Text and element pointing listing

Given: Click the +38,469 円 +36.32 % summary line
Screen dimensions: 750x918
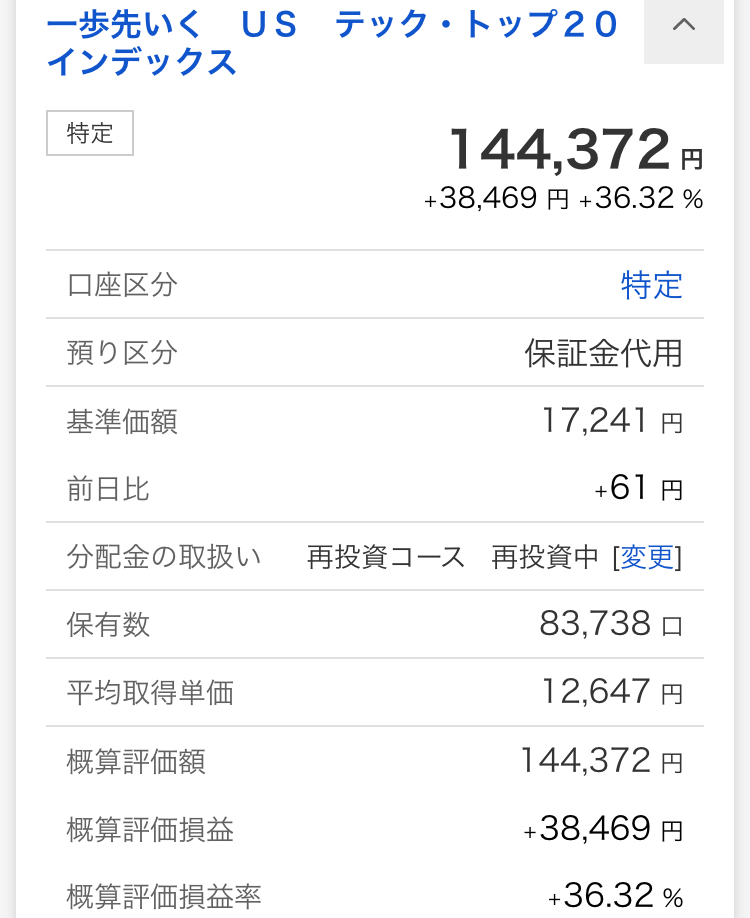Looking at the screenshot, I should tap(563, 199).
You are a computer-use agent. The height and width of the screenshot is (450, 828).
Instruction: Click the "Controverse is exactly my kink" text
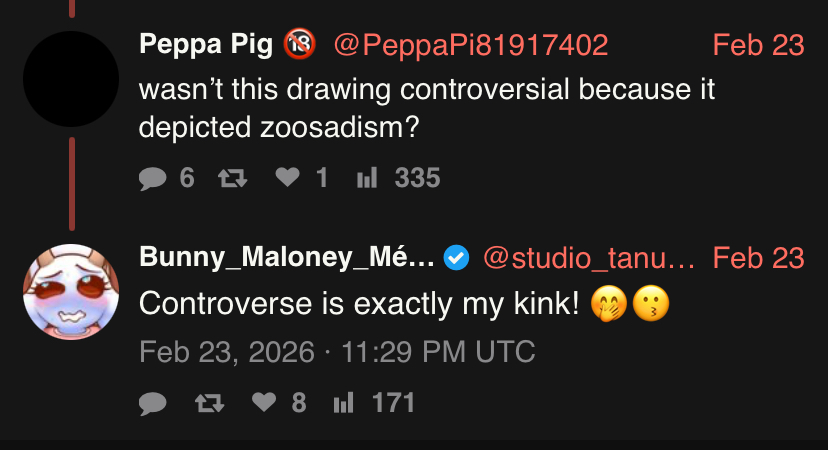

Set problem
Can you edit the listing from the line with "You are a computer-use" through the end of the listing, replacing "agent" with "assistant" and keeping everything else the same? Omit the pictures from your answer.

Solution to this exercise
You are a computer-use assistant. The height and width of the screenshot is (450, 828).
Instruction: Click the "Controverse is exactly my kink" text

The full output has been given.